───── Task input ─────

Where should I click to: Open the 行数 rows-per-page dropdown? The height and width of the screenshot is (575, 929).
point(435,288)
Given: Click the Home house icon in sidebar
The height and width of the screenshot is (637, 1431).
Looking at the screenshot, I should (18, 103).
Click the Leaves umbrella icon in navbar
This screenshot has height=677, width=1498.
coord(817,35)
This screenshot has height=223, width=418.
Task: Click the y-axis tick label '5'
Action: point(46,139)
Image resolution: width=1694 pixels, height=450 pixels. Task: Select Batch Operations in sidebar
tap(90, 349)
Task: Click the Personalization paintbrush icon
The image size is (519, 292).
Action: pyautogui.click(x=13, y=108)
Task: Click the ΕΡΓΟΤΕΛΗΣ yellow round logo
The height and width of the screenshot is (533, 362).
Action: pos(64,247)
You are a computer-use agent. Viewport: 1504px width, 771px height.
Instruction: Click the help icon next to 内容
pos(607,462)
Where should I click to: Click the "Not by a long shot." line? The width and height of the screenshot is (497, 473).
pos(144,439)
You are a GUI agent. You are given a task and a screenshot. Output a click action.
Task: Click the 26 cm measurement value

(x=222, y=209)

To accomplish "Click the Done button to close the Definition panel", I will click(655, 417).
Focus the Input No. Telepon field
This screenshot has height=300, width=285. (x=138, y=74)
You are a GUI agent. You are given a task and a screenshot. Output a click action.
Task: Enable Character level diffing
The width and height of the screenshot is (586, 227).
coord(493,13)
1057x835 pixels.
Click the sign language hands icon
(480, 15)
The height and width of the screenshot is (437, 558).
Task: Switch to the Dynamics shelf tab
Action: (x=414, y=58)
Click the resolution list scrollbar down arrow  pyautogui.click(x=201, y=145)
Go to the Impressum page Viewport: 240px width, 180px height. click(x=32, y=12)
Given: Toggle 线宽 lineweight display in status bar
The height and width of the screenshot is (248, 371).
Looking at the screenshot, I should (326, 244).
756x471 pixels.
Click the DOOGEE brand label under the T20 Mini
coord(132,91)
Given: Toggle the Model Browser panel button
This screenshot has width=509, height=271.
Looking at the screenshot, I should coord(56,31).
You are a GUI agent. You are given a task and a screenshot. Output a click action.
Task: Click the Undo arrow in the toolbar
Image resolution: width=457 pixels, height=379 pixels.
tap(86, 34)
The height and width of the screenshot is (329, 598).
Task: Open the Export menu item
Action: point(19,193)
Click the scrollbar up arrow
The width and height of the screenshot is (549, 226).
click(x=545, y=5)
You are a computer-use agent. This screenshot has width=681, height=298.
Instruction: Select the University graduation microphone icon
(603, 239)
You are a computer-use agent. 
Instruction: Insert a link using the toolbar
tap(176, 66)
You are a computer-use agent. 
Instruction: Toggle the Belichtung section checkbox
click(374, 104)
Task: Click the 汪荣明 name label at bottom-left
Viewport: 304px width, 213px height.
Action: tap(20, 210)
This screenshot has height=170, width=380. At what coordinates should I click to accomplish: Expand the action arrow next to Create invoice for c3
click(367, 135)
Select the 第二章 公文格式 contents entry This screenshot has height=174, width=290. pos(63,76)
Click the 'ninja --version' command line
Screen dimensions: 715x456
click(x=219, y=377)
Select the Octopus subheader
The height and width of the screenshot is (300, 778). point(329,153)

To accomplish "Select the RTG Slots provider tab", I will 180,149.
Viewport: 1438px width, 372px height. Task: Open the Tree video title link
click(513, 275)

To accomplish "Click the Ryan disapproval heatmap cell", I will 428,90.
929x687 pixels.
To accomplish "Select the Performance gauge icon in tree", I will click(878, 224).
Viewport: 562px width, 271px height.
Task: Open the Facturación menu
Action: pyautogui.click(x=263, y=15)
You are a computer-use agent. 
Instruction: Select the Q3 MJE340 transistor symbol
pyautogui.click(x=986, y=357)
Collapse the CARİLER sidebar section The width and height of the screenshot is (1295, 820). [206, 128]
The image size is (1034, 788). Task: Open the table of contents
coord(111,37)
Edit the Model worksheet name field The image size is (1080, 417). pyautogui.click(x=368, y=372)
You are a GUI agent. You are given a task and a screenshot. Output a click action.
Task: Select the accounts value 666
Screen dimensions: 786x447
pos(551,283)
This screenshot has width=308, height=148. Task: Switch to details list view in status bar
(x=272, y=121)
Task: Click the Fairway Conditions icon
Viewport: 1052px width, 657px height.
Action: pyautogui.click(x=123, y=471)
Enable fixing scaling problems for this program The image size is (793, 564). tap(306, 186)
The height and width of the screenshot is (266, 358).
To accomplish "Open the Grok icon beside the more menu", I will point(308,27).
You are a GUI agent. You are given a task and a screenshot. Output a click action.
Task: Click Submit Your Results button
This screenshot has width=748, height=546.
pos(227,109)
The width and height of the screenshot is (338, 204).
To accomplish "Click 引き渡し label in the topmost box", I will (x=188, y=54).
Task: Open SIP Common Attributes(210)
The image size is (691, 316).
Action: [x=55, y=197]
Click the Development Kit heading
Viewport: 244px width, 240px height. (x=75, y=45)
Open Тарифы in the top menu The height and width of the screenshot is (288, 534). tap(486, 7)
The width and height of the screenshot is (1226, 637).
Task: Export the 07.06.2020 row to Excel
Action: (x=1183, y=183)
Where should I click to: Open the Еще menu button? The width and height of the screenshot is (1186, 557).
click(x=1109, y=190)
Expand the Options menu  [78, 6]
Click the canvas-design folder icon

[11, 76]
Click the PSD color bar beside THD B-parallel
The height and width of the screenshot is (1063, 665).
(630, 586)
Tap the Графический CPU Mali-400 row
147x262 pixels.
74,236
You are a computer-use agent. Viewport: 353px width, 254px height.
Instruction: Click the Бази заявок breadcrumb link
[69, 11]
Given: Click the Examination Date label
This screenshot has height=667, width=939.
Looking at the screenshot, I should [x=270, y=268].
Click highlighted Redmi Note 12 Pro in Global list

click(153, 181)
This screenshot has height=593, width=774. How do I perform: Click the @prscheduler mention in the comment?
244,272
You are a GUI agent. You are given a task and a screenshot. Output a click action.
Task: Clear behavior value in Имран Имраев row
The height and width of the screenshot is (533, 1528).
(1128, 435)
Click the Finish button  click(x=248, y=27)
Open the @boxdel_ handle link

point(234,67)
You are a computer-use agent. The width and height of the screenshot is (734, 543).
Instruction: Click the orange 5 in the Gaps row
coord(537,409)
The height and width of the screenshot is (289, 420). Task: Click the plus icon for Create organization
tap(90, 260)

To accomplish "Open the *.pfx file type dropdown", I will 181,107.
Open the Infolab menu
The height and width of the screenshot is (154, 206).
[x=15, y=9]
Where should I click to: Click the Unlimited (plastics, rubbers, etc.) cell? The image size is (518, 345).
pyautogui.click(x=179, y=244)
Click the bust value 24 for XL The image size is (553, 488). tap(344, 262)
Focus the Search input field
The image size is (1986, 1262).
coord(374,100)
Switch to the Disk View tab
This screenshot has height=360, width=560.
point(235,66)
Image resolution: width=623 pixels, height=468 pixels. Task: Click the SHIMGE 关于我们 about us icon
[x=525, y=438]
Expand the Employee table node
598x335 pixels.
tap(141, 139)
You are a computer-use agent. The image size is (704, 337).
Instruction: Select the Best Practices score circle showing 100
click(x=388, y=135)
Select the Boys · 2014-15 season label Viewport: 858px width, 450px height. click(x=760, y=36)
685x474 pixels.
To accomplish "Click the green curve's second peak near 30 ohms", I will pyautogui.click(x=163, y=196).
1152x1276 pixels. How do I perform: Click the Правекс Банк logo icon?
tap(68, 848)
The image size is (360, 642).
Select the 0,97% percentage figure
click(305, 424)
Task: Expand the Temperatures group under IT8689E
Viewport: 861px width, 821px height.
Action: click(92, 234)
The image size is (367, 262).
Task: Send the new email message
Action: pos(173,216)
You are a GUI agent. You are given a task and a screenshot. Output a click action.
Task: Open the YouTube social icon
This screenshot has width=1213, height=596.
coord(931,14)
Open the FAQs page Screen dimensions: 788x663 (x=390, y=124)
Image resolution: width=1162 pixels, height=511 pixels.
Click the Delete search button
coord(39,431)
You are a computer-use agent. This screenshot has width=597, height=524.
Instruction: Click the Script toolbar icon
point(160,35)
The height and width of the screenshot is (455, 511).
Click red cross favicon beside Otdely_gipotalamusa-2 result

─────

Read the entries and pick out all lines that include the word "computer".

### Solution
You are a computer-use agent. Viewport: 1504px width, 771px height.
You are a computer-use agent. This screenshot has width=681, height=298.
You are a computer-use agent. 
You are a computer-use agent. 
You are a computer-use agent. 
You are a computer-use agent. Viewport: 353px width, 254px height.
You are a computer-use agent. The width and height of the screenshot is (734, 543).
You are a computer-use agent. The image size is (704, 337).
You are a computer-use agent. This screenshot has width=597, height=524.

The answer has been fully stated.